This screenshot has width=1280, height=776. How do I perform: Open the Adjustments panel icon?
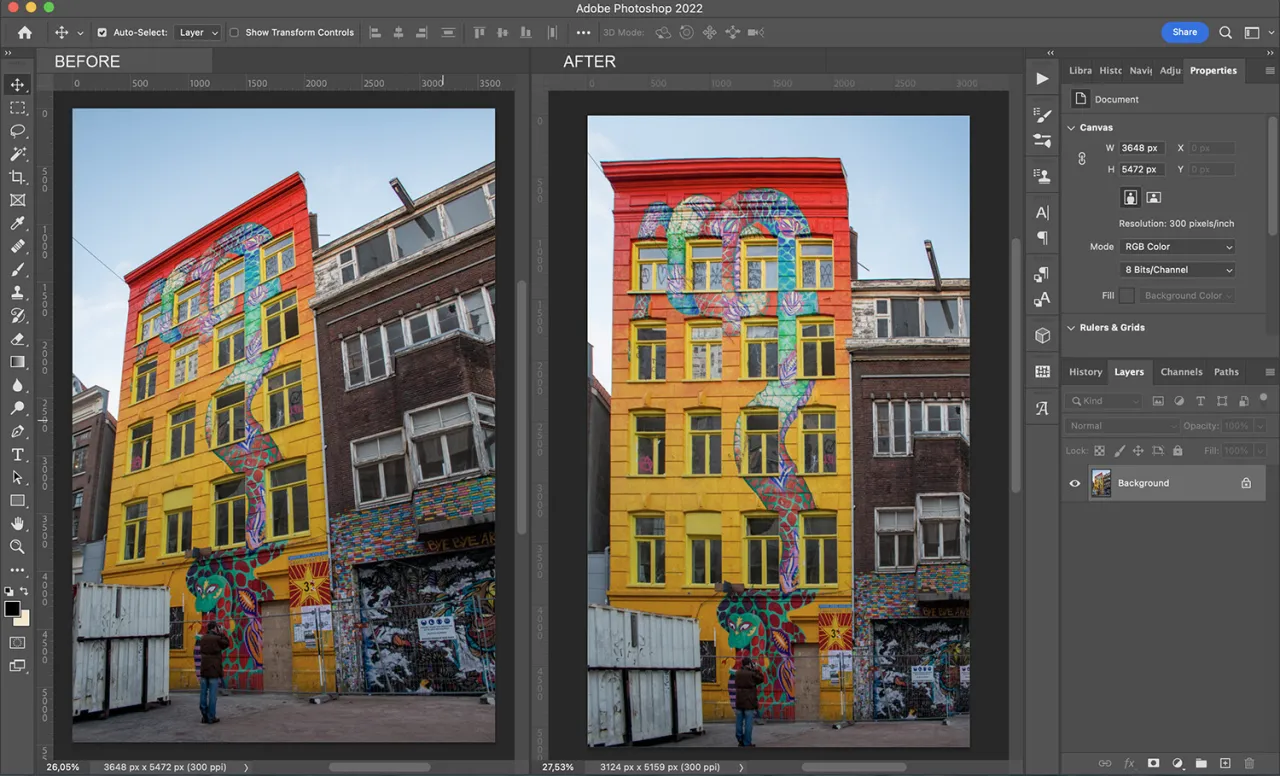tap(1170, 70)
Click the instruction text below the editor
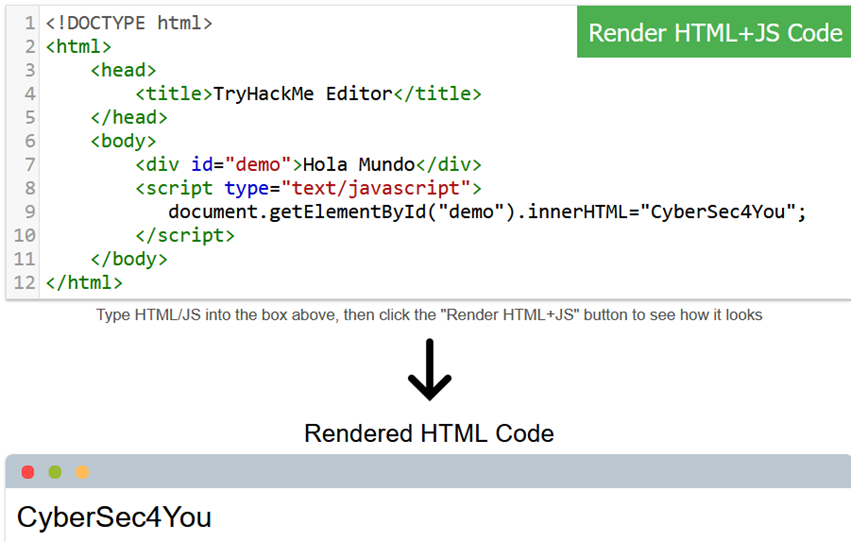Viewport: 851px width, 542px height. [x=429, y=315]
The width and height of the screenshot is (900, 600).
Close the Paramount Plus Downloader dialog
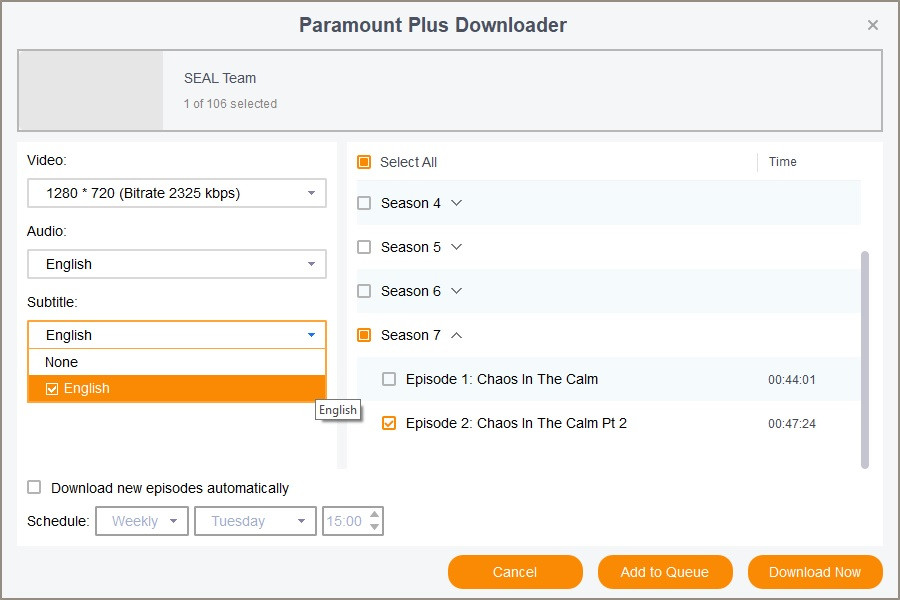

========

**WORK INSTRUCTION**
Could you repeat all of the material exactly? Pictures should not be copied.

**YOUR RESPONSE**
This screenshot has width=1280, height=776. How do I perform: Open the Adjustments panel icon?
tap(1170, 70)
Click the instruction text below the editor
Viewport: 851px width, 542px height. [x=429, y=315]
The width and height of the screenshot is (900, 600).
Close the Paramount Plus Downloader dialog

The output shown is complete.